AIM OF THE TASK
Only the lines from the one containing "telefonsexmitcam.com (999, 895)" through the end of the data below should be copied, each exactly as written and with both ends kept.
--------------------
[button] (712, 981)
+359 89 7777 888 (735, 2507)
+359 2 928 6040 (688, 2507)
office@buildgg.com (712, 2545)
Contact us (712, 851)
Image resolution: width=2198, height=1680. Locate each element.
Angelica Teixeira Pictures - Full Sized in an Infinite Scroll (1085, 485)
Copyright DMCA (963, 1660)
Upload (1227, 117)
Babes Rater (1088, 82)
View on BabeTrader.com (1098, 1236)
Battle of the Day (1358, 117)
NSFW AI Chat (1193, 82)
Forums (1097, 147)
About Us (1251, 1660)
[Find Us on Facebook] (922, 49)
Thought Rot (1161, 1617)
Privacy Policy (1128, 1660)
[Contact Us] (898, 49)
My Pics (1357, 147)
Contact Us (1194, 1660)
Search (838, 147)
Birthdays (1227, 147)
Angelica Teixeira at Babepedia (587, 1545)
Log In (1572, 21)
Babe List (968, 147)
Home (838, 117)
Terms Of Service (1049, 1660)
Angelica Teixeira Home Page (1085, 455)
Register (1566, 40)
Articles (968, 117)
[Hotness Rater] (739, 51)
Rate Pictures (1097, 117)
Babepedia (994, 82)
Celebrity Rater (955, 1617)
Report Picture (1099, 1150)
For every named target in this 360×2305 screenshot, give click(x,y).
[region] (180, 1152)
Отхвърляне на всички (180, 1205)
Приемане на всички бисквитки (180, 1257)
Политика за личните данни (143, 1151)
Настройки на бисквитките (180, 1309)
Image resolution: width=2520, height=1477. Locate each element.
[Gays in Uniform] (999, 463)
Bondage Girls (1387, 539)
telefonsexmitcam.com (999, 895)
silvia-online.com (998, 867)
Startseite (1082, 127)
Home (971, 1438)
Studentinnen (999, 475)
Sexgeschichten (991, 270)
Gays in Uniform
--------------------
EXPECTED ANSWER
telefonsexmitcam.com (999, 895)
silvia-online.com (998, 867)
Startseite (1082, 127)
Home (971, 1438)
Studentinnen (999, 475)
Sexgeschichten (991, 270)
Gays in Uniform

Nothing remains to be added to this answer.